What needs to be done:
From the entries below, please output exactly the lines starting at the one containing "Contact Us (13, 2451)" and ending at the one containing "You are a GUI agent. The screenshot is 621×2576.", both included.

Material for the task:
+ + + + + + +

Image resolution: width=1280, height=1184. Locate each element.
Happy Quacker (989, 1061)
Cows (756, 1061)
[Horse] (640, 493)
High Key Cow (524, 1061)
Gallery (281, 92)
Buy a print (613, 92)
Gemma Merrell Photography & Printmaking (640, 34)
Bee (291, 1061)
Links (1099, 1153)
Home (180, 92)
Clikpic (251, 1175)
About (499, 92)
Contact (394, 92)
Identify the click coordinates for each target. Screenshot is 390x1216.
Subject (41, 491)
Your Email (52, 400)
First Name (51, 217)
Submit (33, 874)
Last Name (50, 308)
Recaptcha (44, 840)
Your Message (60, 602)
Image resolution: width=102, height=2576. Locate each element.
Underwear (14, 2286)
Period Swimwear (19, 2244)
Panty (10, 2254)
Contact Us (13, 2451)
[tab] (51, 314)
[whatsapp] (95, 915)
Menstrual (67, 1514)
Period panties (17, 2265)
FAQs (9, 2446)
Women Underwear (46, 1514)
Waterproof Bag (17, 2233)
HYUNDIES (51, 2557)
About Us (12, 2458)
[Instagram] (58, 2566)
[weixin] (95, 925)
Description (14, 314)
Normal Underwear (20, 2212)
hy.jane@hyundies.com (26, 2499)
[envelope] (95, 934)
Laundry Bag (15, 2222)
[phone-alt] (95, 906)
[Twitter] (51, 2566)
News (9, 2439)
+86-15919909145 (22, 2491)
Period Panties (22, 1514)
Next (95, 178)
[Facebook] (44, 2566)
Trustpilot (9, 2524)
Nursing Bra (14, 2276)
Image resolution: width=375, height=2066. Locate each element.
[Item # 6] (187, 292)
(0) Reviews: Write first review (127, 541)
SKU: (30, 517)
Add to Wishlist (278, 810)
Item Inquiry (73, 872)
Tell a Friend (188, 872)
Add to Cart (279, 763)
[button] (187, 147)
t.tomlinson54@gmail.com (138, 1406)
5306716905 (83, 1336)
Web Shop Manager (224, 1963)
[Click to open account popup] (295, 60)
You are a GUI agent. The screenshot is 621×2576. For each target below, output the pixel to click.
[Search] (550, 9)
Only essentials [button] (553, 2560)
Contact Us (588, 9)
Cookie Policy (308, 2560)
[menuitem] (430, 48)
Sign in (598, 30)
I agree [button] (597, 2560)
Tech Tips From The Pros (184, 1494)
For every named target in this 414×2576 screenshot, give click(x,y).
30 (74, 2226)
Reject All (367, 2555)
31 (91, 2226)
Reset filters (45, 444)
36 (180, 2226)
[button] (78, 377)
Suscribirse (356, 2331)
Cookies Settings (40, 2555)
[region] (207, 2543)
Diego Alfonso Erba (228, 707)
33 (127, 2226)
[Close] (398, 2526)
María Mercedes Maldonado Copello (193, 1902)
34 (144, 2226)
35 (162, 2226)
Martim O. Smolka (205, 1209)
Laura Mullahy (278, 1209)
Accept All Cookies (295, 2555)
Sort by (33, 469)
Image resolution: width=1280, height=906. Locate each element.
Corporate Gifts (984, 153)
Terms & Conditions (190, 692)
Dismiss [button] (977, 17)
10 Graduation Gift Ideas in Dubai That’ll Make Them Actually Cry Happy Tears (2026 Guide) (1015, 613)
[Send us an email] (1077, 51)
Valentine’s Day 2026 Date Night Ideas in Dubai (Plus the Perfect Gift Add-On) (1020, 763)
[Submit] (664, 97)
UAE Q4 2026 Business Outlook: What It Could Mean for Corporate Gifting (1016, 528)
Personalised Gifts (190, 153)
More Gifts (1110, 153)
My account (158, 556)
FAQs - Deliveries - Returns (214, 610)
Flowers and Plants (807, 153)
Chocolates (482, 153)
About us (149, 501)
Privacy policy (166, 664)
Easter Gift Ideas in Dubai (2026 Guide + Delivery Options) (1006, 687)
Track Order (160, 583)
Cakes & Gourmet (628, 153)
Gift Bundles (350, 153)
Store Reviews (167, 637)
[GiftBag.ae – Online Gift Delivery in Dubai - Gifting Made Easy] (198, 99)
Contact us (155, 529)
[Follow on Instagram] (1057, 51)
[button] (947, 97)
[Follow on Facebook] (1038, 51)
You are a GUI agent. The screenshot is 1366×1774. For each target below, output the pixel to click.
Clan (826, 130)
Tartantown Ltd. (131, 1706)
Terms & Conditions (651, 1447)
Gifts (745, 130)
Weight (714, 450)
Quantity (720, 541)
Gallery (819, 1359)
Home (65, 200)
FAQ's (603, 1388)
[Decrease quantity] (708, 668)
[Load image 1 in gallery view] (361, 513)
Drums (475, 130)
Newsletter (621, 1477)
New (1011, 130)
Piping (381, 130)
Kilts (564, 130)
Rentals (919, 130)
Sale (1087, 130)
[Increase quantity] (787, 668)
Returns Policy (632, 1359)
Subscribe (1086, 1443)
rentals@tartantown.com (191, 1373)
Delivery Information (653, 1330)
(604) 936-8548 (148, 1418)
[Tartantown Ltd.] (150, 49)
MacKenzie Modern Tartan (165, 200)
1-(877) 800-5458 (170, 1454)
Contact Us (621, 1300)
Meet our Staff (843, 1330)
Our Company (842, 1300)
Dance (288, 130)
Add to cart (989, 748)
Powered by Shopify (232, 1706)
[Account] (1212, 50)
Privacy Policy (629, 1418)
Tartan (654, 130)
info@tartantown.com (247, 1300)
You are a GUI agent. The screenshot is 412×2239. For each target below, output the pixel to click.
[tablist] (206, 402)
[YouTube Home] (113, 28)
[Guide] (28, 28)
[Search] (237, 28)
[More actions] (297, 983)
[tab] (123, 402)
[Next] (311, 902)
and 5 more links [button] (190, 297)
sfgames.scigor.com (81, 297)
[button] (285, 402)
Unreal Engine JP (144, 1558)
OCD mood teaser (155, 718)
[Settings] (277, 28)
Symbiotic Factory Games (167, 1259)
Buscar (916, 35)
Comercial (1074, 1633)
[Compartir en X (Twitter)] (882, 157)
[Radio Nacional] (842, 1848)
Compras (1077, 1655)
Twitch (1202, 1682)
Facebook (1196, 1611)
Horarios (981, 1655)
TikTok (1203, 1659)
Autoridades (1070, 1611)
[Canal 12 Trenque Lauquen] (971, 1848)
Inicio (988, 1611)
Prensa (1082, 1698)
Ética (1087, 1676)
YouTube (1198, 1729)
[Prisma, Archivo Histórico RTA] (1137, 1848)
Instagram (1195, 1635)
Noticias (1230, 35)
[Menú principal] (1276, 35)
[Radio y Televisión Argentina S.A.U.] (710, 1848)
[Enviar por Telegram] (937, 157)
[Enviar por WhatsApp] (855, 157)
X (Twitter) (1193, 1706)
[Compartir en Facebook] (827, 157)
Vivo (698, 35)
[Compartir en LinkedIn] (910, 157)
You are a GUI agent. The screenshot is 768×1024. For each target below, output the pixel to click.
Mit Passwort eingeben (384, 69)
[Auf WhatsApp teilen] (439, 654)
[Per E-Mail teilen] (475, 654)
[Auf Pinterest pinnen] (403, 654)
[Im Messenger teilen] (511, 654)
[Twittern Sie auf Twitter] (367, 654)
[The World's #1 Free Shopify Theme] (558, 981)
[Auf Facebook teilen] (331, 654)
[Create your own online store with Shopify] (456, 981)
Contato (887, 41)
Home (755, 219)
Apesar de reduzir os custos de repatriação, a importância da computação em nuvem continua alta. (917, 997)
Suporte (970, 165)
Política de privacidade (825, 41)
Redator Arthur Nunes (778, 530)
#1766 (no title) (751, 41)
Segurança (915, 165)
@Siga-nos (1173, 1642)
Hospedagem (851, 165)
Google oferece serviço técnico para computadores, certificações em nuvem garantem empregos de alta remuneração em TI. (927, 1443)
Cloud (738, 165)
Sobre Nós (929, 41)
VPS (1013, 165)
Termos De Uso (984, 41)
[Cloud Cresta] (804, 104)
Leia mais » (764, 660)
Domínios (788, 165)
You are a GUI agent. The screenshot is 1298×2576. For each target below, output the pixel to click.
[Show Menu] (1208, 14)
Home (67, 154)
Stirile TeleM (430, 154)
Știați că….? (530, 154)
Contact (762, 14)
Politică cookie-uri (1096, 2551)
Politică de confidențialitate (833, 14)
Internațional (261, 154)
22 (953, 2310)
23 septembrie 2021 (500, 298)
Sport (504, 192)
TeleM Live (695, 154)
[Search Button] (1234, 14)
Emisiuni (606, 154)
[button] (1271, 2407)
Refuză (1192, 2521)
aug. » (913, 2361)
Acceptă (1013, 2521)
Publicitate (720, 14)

+ + + + + + +

Result for this task:
Contact Us (13, 2451)
[tab] (51, 314)
[whatsapp] (95, 915)
Menstrual (67, 1514)
Period panties (17, 2265)
FAQs (9, 2446)
Women Underwear (46, 1514)
Waterproof Bag (17, 2233)
HYUNDIES (51, 2557)
About Us (12, 2458)
[Instagram] (58, 2566)
[weixin] (95, 925)
Description (14, 314)
Normal Underwear (20, 2212)
hy.jane@hyundies.com (26, 2499)
[envelope] (95, 934)
Laundry Bag (15, 2222)
[phone-alt] (95, 906)
[Twitter] (51, 2566)
News (9, 2439)
+86-15919909145 (22, 2491)
Period Panties (22, 1514)
Next (95, 178)
[Facebook] (44, 2566)
Trustpilot (9, 2524)
Nursing Bra (14, 2276)
Image resolution: width=375, height=2066. Locate each element.
[Item # 6] (187, 292)
(0) Reviews: Write first review (127, 541)
SKU: (30, 517)
Add to Wishlist (278, 810)
Item Inquiry (73, 872)
Tell a Friend (188, 872)
Add to Cart (279, 763)
[button] (187, 147)
t.tomlinson54@gmail.com (138, 1406)
5306716905 (83, 1336)
Web Shop Manager (224, 1963)
[Click to open account popup] (295, 60)
You are a GUI agent. The screenshot is 621×2576. For each target below, output the pixel to click.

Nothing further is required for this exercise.